* **SELECTED TEXT**
I'm pleased to announce the availability of version 0.5 of text, a library that provides fast Unicode text handling for Haskell.
This version contains numerous changes compared to version 0.4, in three broad categories:
I made improvements to the performance of some common functions by, in many cases, more than 10x.
I have substantially refined the API.
Many bugs fixed, almost all of them subtle, thanks to the ever-astounding QuickCheck library.
In real-world code, many of the most frequently performed text manipulation operations involve searching for substrings. I've written a fast search function, based on Fredrik Lundh's very elegant adaptation of the Boyer-Moore-Horspool-Sunday algorithm, and rewritten all of the functions that perform searches internally to use it (without changing any of the APIs in question, of course).
Retooling with this function has made a big difference to performance. Here are measurements of old-style searches, searches over the popular ByteString type, and new-style searches:
For this data set, the new search code is 10.4 times faster than the old, and 24% faster than the ByteString search code.
If we perform a search for a short snippet of DNA in a large data set, we see a similar pattern:
Over the DNA data set, the new search code is 15.3 times faster than the old, and 85% faster than the ByteString search code.

* **YOUR ASSIGNMENT**
Reproduce the announcement of the text library release from "In real-world code, many" up to and including "question, of course).".

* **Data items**
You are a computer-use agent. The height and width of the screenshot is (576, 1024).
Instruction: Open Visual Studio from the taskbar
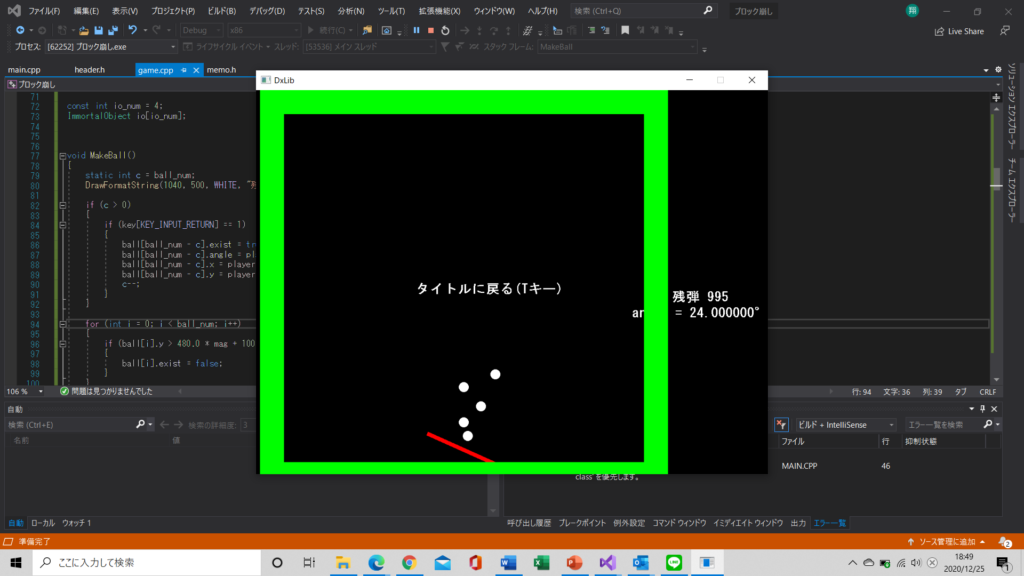pos(607,562)
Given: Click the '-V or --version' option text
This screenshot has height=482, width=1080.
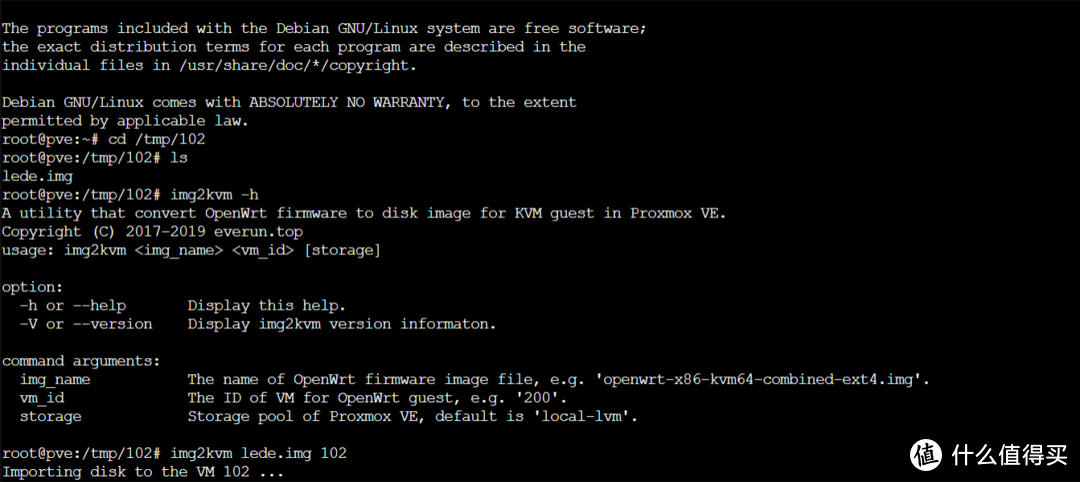Looking at the screenshot, I should tap(86, 324).
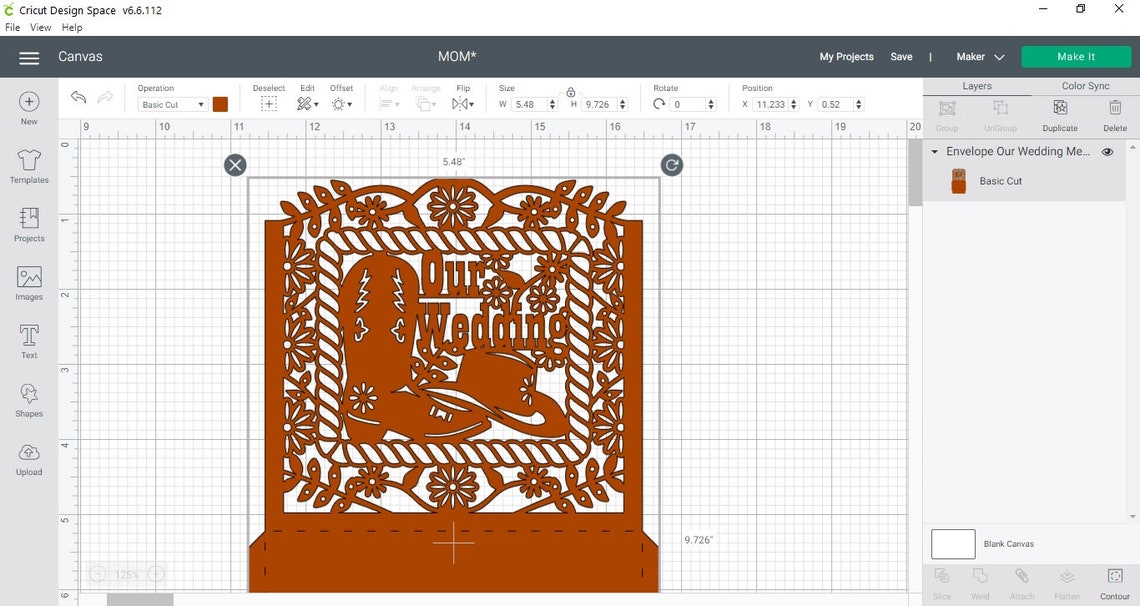The width and height of the screenshot is (1140, 606).
Task: Click the Basic Cut color swatch
Action: click(220, 104)
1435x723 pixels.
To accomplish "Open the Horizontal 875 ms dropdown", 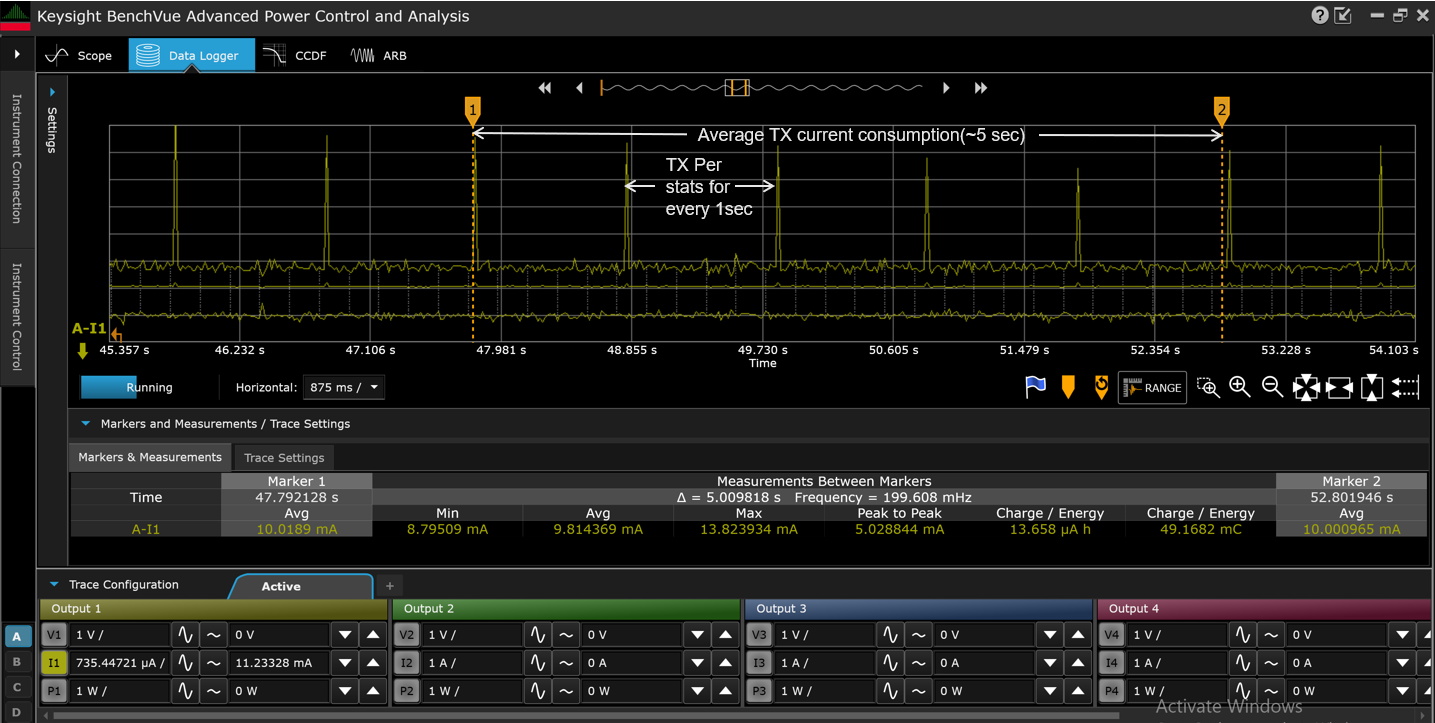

* **EXPECTED ANSWER**
In real-world code, many of the most frequently performed text manipulation operations involve searching for substrings. I've written a fast search function, based on Fredrik Lundh's very elegant adaptation of the Boyer-Moore-Horspool-Sunday algorithm, and rewritten all of the functions that perform searches internally to use it (without changing any of the APIs in question, of course).